L’enseignement musical : une longue tradition

III. L’éducation musicale

1. L’enseignement musical : une longue tradition

a. La musique : le beau, le bien et la raison

Platon a somme toute assez peu écrit sur la musique et cependant, il lui attribue une mission fondamentale en faisant d’elle une des 5 disciplines nécessaires à l’éducation, à côté de la science des nombres, de la géométrie plane, de la géométrie à

trois dimensions et de l’astronomie.

Avec un recul de 2000 ans, on peut s’étonner d’une telle place, la musique étant préféré à bien des disciplines qui nous semblent aujourd’hui fondamentales. On est d’autant plus interpellé par radicalité de ce choix en considérant que cette place de choix n’est pas la toquade d’un philosophe hédoniste à l’aise dans un monde stable et prospère.

C’est dans un état d’alerte que Platon écrit, alerte contre la décadence d’Athènes la démocrate, dont la puissance recule face aux tyrannies comme Sparte ; elle tombera bientôt sous les coups de Philippe de Macédoine qui jettera les bases  d’un empire sous les lourdeurs duquel s’étoufferont les idées de démocratie et de philosophie.

Pour Platon[i], la culture musicale est « souveraine » : « rien ne pénètre davantage au fond de l’âme que le rythme et l’harmonie, rien ne s’attache plus fortement à elle en apportant la beauté ».

**Consignes de l'exercice**
**a)** D'après la page sur l'enseignement musical, combien de disciplines Platon juge-t-il nécessaires à l'éducation ?
**b)** Recopiez mot pour mot, s'il vous plaît, le passage de la page sur l'enseignement musical qui va de « 1. L’enseignement musical : une » jusqu'à « stable et prospère. ».
**c)** Poursuivez la page sur l'enseignement musical à partir de sa dernière phrase.

**Informations fournies**
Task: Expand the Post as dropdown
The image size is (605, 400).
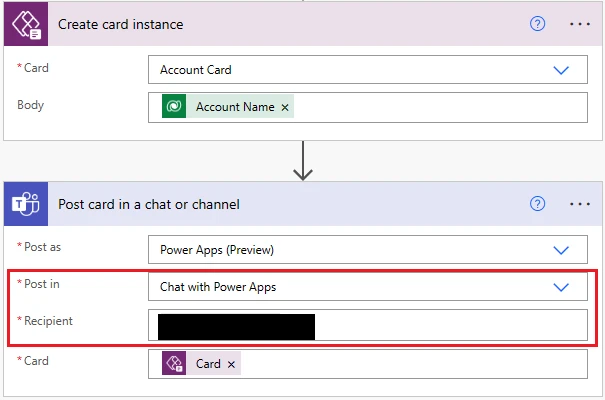Action: click(x=561, y=250)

**Les résultats**
**a)** Cinq disciplines.

**b)**
1. L’enseignement musical : une longue tradition

a. La musique : le beau, le bien et la raison

Platon a somme toute assez peu écrit sur la musique et cependant, il lui attribue une mission fondamentale en faisant d’elle une des 5 disciplines nécessaires à l’éducation, à côté de la science des nombres, de la géométrie plane, de la géométrie à

trois dimensions et de l’astronomie.

Avec un recul de 2000 ans, on peut s’étonner d’une telle place, la musique étant préféré à bien des disciplines qui nous semblent aujourd’hui fondamentales. On est d’autant plus interpellé par radicalité de ce choix en considérant que cette place de choix n’est pas la toquade d’un philosophe hédoniste à l’aise dans un monde stable et prospère.

**c)**
On est ici bien loin d’un socle de compétences orienté par l’hypothétique employabilité des élèves, on n’est pas non plus, ainsi qu’on vient de le rappeler, dans un contexte d’hédonisme et de loisirs. Si la musique constitue avec l’arithmétique, l’astronomie et la géométrie, un Art Libéral, l’art d’un Homme Libre, cette liberté ne doit pas être confondue avec celle du « temps libre », la liberté athénienne n’est pas un vain mot, elle s’oppose à l’oligarchie martiale de Sparte comme à la monarchie absolue de l’empire perse, c’est une liberté combattante et l’amour du beau ne peut y être un luxe.

Ce que dit Platon, c’est qu’il n’y a pas d’homme de bien qui ne soit sensible au beau, et même que c’est l’éducation à la beauté, par la musique,  qui le prépare à être un « homme accompli » (Platon, ibid.).

C’est d’ailleurs bien plus qu’un simple jugement esthétique qui s’exprime dans le rejet du laid tel qu’il est décrit quelques mots plus loin : l’homme éduqué au beau « dénonce la laideur, et la prend en haine, tout jeune encore et avant même d’être capable de raisonner ; et lorsque la raison lui vient, celui qui a reçu une telle culture est tout disposé à lui accorder l’accueil empressé qu’on réserve à un parent proche. »

On voit là un saisissant raccourci entre le beau, le bien et la raison qui sonne étrangement à nos oreilles, à nous qui avons appris à goûter la dissonance, mais qui avons aussi appris que la musique fut parfois l’accompagnement sonore des pires atrocités[ii].

C’est que pour les grecs, la musique est justement la preuve de l’existence d’un lien entre le beau et le bien.

La légende raconte que Pythagore eut la révélation d’un rapport mathématique exact entre les sons qui constituent les intervalles consonants en entendant sonner sur l’enclume des marteaux de tailles différentes.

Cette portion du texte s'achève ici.